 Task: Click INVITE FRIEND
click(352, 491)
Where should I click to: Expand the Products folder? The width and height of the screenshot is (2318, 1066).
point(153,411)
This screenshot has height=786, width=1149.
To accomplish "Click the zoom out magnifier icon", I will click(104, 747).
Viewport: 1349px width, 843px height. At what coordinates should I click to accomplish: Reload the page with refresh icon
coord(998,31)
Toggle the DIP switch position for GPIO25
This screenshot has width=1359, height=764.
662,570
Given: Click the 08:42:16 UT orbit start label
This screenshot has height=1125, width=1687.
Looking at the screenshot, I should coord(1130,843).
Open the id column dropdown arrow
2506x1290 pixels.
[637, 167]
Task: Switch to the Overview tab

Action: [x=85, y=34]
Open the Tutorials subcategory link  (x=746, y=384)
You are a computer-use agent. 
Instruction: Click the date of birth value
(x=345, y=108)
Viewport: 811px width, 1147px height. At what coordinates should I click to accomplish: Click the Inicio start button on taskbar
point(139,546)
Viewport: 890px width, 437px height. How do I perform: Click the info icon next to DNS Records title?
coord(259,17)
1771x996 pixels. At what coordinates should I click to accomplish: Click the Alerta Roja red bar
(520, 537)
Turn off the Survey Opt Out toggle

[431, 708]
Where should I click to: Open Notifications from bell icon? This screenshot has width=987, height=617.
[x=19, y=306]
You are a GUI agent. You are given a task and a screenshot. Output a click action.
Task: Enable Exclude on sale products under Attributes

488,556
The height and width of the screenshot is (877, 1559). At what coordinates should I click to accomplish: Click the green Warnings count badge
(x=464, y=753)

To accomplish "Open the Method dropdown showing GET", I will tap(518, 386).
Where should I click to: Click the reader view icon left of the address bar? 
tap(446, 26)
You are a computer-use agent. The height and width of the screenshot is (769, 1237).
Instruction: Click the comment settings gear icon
***
*About this task*: Word for word, restate every record in the listing.

*Final answer*:
 Task: Click INVITE FRIEND
click(352, 491)
Where should I click to: Expand the Products folder? The width and height of the screenshot is (2318, 1066).
point(153,411)
This screenshot has height=786, width=1149.
To accomplish "Click the zoom out magnifier icon", I will click(104, 747).
Viewport: 1349px width, 843px height. At what coordinates should I click to accomplish: Reload the page with refresh icon
coord(998,31)
Toggle the DIP switch position for GPIO25
This screenshot has width=1359, height=764.
662,570
Given: Click the 08:42:16 UT orbit start label
This screenshot has height=1125, width=1687.
Looking at the screenshot, I should coord(1130,843).
Open the id column dropdown arrow
2506x1290 pixels.
[637, 167]
Task: Switch to the Overview tab

Action: [x=85, y=34]
Open the Tutorials subcategory link  (x=746, y=384)
You are a computer-use agent. 
Instruction: Click the date of birth value
(x=345, y=108)
Viewport: 811px width, 1147px height. At what coordinates should I click to accomplish: Click the Inicio start button on taskbar
point(139,546)
Viewport: 890px width, 437px height. How do I perform: Click the info icon next to DNS Records title?
coord(259,17)
1771x996 pixels. At what coordinates should I click to accomplish: Click the Alerta Roja red bar
(520, 537)
Turn off the Survey Opt Out toggle

[431, 708]
Where should I click to: Open Notifications from bell icon? This screenshot has width=987, height=617.
[x=19, y=306]
You are a GUI agent. You are given a task and a screenshot. Output a click action.
Task: Enable Exclude on sale products under Attributes

488,556
The height and width of the screenshot is (877, 1559). At what coordinates should I click to accomplish: Click the green Warnings count badge
(x=464, y=753)

To accomplish "Open the Method dropdown showing GET", I will tap(518, 386).
Where should I click to: Click the reader view icon left of the address bar? 
tap(446, 26)
You are a computer-use agent. The height and width of the screenshot is (769, 1237).
Instruction: Click the comment settings gear icon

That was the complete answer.